• _Exercise goal_
Could you filter the material and copy every line where the word "valo" occurs?

• _Available data_

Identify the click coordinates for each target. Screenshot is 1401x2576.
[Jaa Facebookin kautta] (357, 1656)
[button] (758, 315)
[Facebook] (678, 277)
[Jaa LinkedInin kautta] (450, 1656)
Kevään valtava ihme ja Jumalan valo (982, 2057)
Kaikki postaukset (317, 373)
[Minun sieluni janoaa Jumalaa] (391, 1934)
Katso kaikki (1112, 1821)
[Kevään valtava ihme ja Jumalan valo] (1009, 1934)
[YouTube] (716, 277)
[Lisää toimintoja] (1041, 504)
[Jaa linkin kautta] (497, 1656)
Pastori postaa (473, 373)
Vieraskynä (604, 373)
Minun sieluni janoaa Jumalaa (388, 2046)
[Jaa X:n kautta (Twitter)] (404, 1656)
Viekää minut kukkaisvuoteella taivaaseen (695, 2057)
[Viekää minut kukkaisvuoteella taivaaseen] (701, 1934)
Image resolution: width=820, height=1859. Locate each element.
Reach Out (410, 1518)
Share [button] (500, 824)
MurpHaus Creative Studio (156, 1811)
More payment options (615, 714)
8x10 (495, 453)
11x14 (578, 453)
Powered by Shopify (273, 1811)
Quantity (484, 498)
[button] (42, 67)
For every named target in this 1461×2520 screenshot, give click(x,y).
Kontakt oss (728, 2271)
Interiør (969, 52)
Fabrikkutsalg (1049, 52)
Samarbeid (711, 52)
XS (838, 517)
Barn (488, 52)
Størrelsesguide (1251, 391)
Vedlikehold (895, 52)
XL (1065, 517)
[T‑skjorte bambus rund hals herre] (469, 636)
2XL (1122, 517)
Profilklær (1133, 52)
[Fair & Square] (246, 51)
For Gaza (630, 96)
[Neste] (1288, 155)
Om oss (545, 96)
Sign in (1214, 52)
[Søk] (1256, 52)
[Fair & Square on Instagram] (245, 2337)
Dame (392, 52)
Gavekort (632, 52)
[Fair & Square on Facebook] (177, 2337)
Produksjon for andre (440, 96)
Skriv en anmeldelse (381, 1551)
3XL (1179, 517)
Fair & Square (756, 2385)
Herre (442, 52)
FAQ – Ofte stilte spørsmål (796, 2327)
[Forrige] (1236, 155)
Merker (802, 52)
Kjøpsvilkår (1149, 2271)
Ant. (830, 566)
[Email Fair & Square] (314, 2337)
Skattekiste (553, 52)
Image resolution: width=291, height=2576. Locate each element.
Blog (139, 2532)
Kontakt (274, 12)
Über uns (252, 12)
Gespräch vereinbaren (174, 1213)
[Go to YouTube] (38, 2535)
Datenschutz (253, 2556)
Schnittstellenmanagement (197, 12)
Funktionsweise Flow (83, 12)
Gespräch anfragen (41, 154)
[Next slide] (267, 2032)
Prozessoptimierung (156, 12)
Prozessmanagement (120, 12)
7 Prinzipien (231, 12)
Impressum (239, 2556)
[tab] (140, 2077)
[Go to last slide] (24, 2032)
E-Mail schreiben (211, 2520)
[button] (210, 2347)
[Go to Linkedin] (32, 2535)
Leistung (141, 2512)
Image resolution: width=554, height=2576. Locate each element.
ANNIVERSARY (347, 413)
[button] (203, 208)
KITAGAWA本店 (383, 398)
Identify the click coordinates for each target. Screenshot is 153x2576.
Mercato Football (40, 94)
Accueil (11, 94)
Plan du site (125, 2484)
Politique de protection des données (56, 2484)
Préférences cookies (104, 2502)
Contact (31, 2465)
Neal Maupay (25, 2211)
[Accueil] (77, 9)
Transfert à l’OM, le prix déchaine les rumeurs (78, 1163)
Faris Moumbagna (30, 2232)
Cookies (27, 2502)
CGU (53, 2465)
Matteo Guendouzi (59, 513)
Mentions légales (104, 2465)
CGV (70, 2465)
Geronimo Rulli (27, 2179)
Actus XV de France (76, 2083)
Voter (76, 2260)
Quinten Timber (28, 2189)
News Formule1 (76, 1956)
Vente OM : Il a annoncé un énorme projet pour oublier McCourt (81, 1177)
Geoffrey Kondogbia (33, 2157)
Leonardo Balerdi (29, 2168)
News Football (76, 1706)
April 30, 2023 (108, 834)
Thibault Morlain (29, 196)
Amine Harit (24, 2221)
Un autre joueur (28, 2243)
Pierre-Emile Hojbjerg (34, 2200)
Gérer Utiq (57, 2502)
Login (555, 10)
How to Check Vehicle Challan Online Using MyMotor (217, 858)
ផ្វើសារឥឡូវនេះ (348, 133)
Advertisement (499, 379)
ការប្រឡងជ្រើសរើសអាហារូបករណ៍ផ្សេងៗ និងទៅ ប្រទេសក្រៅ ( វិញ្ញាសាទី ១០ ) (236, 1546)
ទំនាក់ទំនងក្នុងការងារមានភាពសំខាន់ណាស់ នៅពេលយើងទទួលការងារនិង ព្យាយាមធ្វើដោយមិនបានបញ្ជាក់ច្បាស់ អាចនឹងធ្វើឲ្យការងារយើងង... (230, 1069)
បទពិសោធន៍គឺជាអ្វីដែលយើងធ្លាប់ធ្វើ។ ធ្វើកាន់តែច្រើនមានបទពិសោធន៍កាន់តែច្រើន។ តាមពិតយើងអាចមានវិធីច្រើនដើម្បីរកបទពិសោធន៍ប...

• _Your solution_
Kevään valtava ihme ja Jumalan valo (982, 2057)
[Kevään valtava ihme ja Jumalan valo] (1009, 1934)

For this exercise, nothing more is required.